Il est sur son lit de mort. Il s’étonne d’être à sa fin et contient son indignation. Son confesseur est là, effondré dans un fauteuil, les yeux mi-clos sous le portrait d’un ancêtre, agitant la main par instants pour repousser les mouches ou dissiper le sommeil qui l’emporte. Son hôtesse est là aussi, brûlant des parfums et changeant les fleurs. La rumeur de la ville pénètre tout à coup dans la chambre et un courant d’air effleure sa joue : elle est penchée à la fenêtre, dans sa main dégoutte un bouquet d’œillets aux tiges gâtées qu’elle jette au bas de la maison. Une mèche de cheveux s’échappe de son fichu, une lourde torsade teintée de mûres, sa casaque semble tissée d’un or éclatant, on dirait de ces divinités mineures à quoi se complaisent maintenant les peintres. Ces formes grasses, ces hanches larges qui gonflent impudemment la jupe lui remettent en mémoire certains vers commis autrefois en secret, et un sourire vole malgré lui sur ses lèvres : Là ! Là ! pour le dessert, troussez moi cette cotte : Vite, chemise et tout, qu'il n'y demeure rien…

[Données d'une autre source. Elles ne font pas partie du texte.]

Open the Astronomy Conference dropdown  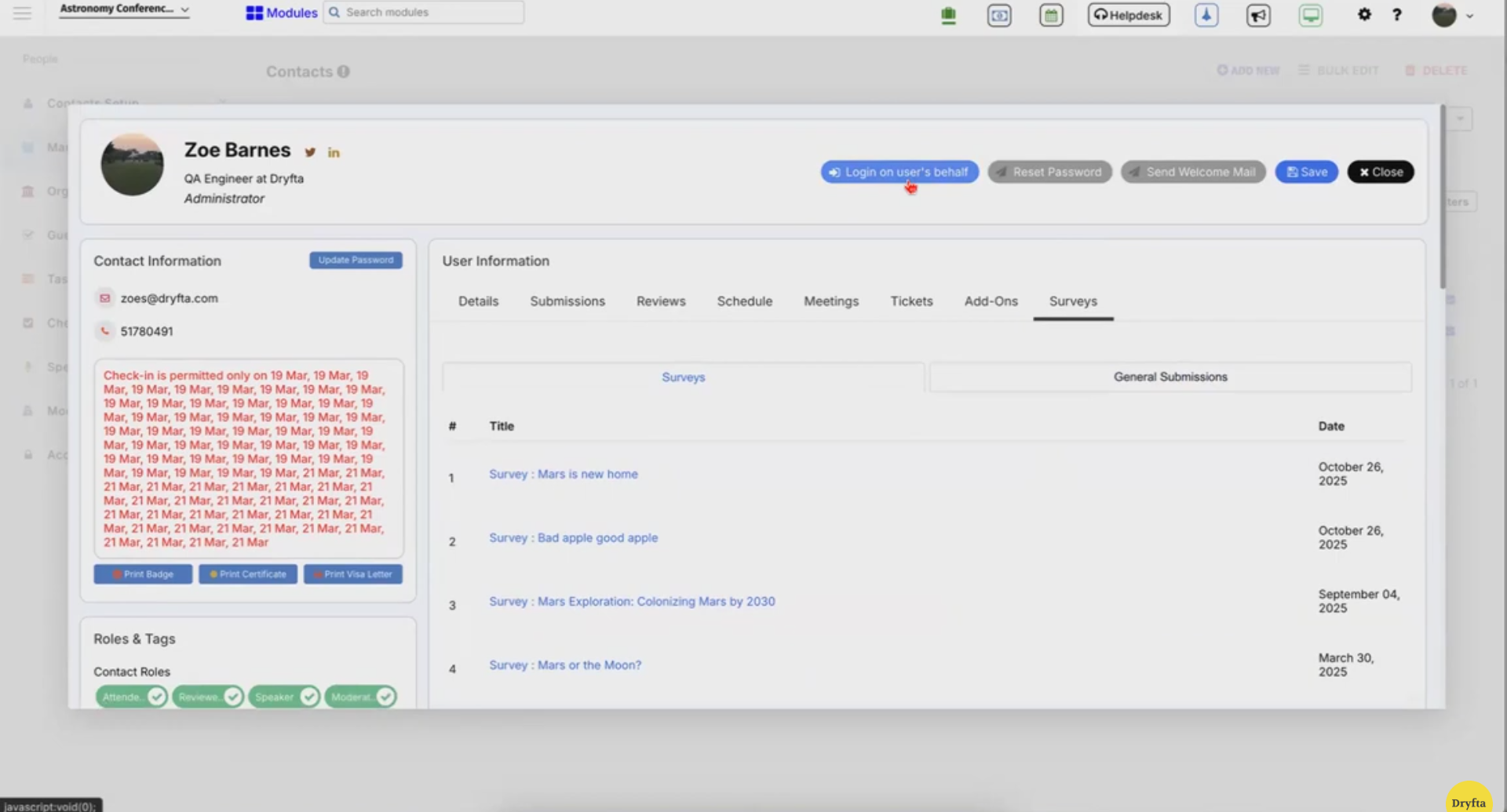[x=123, y=9]
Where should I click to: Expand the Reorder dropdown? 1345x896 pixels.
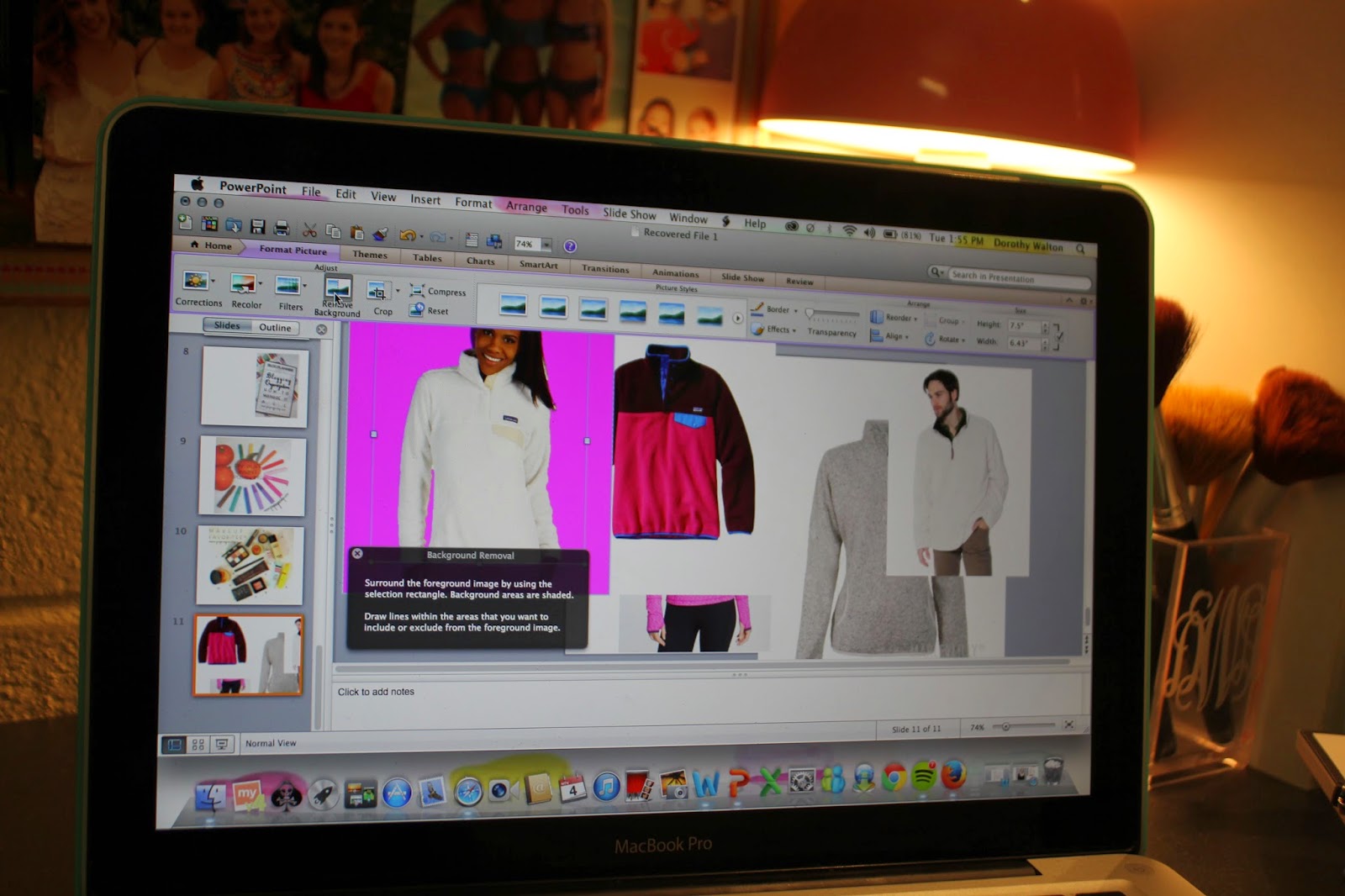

Elle se retourne, sévère dans le contre-jour, front blême et joues poudreuses, un masque de théâtre. Il faut qu’il touche au bout pour que la bienséance lui ait ôté le pourpre. Il chasse en grognant ce fantôme qui lui montre le chemin. Si bleu encore le ciel d’octobre, si éclatants les vinaigriers sur le mur du jardin, qu’il se prend à espérer une rémission. De la cour monte la voix de jeunes gens se vantant des prodiges qu’ils ont accomplis la nuit dernière. Il voudrait passer son bras sous l’épaule d’un de ces libertins et se laisser conduire jusqu’à une certaine grille cachée sous les viornes, une petite maison des faubourgs où l’on n’entre qu’en déguisant son nom. Il l’a haïe pourtant cette ville populeuse livrée à tous les trafics, avec ses rues étroites où l’on patauge pour gagner le palais, ses façades couvertes d’une lèpre de salpêtre d’où tombent toutes les ordures, et un patois plus indécent encore. Qui a vu la grande lumière de la Provence, qui a éprouvé le vent du sud et les parfums brûlants, peut-il se plaire à cet égout ? Il n’a pas atteint la Seine en pensée qu’une terrible fatigue le prend, et il se laisse aller dans le double oreiller.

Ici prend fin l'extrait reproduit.